Let the right one in

“The question of what comprises a ‘good childhood’ in current times has generated significant debate and media attention. While there has always been debate about children, today it is especially salient because of the fast pace of change in information and communication technology and because of the perceived pressures of a consumer-based media culture. According to the charity The Children’s Society, which has conducted a major inquiry into childhood, children’s overall well-being is being endangered by excessive individualism in a competitive modern age. It suggests that the increase in the belief that the “prime duty of the individual is to make the most of her own life, rather than contribute to the good of others” has tilted British culture too far “towards the individual pursuit of private interest and success” with several consequences for children:
- high rates of family break-up
- teenage unkindness
- unprincipled advertising
- too much competition in education
- acceptance of income inequality.”


Been reading this today for work. It’s a paper from Futurelab about curriculum and innovation. I’m always a bit suspicious of the good old days argument. Were we or or parents and grandparents more alive to the good of others? I’m not sure. (I think my father’s generation was better at saving, at “doing without”, but that’s another matter). I was thinking about teenage unkindness this week in the context of the Swedish vampire film Let the Right One In. Luke Davies, in The Monthly, correctly calls this a “gloriously strange and haunted poem of a film”. The screenplay is written by John Lindqvist who also wrote the best selling novel and the film is made by Tomas Alfredson.
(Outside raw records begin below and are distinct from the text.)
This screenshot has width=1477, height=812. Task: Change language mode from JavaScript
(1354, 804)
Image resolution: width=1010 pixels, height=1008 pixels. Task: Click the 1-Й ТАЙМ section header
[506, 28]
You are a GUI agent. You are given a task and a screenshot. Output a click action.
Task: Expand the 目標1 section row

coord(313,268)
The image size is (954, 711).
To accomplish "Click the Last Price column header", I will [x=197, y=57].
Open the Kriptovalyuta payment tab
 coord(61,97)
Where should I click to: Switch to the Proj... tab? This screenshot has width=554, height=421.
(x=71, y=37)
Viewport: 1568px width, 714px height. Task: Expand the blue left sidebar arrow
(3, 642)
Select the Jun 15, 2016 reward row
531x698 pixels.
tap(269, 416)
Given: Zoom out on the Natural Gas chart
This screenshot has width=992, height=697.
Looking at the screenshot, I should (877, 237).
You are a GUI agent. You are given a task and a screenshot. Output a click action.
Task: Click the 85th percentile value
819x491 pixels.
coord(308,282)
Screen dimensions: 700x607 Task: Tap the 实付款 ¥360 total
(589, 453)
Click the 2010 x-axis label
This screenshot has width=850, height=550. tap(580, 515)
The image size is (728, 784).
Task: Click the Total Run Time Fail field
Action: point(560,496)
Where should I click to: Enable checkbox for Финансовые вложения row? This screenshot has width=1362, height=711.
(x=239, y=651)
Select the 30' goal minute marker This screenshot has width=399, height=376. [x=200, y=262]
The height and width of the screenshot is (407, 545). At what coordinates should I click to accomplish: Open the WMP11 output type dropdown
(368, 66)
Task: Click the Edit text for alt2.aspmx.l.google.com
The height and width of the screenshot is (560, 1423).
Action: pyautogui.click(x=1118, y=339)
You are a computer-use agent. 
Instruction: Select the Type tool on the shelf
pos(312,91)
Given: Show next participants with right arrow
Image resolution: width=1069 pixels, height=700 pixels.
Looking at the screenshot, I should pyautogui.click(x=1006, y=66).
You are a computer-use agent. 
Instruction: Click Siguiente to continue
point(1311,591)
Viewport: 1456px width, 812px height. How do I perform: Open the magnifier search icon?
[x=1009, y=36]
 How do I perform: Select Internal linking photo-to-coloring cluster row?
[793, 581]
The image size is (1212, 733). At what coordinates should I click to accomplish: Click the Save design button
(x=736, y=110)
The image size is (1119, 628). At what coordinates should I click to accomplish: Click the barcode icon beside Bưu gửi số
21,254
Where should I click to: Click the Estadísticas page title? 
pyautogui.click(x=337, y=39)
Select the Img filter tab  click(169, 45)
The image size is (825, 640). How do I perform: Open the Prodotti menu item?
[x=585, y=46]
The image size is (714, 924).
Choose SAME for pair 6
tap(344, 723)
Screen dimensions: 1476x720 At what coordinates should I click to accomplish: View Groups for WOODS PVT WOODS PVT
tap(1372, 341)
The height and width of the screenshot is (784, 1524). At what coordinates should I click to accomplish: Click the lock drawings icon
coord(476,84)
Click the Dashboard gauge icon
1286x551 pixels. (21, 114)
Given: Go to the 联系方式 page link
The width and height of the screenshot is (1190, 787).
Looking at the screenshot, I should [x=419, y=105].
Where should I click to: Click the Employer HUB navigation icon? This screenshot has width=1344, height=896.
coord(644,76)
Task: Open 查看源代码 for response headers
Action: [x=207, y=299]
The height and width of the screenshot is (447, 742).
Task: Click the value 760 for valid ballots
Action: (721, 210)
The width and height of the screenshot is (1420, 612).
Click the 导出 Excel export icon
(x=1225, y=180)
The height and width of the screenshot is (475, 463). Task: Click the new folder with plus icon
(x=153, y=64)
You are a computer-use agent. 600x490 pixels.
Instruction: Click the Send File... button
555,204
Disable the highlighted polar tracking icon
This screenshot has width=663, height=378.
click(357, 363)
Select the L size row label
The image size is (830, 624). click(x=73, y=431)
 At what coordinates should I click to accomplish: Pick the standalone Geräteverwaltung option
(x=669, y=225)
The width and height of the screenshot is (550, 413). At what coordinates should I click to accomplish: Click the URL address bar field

Philip French from the Guardian wrote this apropos of the film: "Three of Scandinavia's greatest artists, the Swedish playwright August Strindberg, his friend the Norwegian painter Edvard Munch and the Danish director Carl Dreyer were fascinated by the subject. Virtually all Strindberg heroines are vampires. Munch's most famous painting after The Scream is his Vampyr, while Dreyer's Vampyr is arguably the greatest of all horror films."

I’ve had several encounters with the vampire genre over the years; the sensationally scary Salem’s Lot (Stephen King), the languid and hip, overhyped Anne Rice novels and more recently The Historian ( Elizabeth Kostova). I remember lying in bed in my parents house reading Stephen King scared out of my wits with the dark glass of the night window only inches away and the possibility of vampires just outside. That was 30 years ago – other things scare me more now. What was scary in Let the Right One In was the depiction of adolescence because that is what the film is fundamentally about. Oskar is 12, a lonely bullied boy who is disconnected from his divorced parents. Like most teenagers, he inhabits a little world of his own. He meets Eli, a dishevelled “12 year old” street girl of a vampire.

The vampire riff works fine as a straight narrative but underneath it is a metaphor for the disturbances of adolescence. Blood. Changing bodies. Uncontrollable events and urges. Stuff that you want to do that is forbidden. Desire. Danger. Fitting in or more usually – not fitting in. Loss of innocence – whatever this means in our society. Disconnection and loneliness – the film deals with these threads so well. The violence of adolescence is played out in all sorts of ways in this film including through Oskar who we meet when he is stabbing a tree with a knife (which is handily standing in for one of his classmates).

It’s also beautifully filmed. Luke Davies says it better than I could: “the stillness, - of framing, of pacing – catches us unawares, in the sense that, as in all good ghost stories, we are lulled unsuspecting into that place where the real and the surreal become interchangeable”. The setting is both banal – suburban Sweden, an apartment block, a school, and really beautiful – crisp snow, slender birches, a white dog against the snow. (A white dog against the snow discovering a body hefted upside down from a tree dripping blood – yes it is a vampire film.) That’s the other thing I loved about the film; Eli is by turns kind of fetching street kid and mouth covered in blood, pretty grisly. It looks real and a bit grotesque. And vulnerable. These two, Eli and Oskar, are kind to each other in this world of teenage unkindness and adult neglect. The film has a great ending. It makes you re-think some of the earlier scenes in new ways. The narrative is left open and ambiguous like the character of Eli. Lovely work.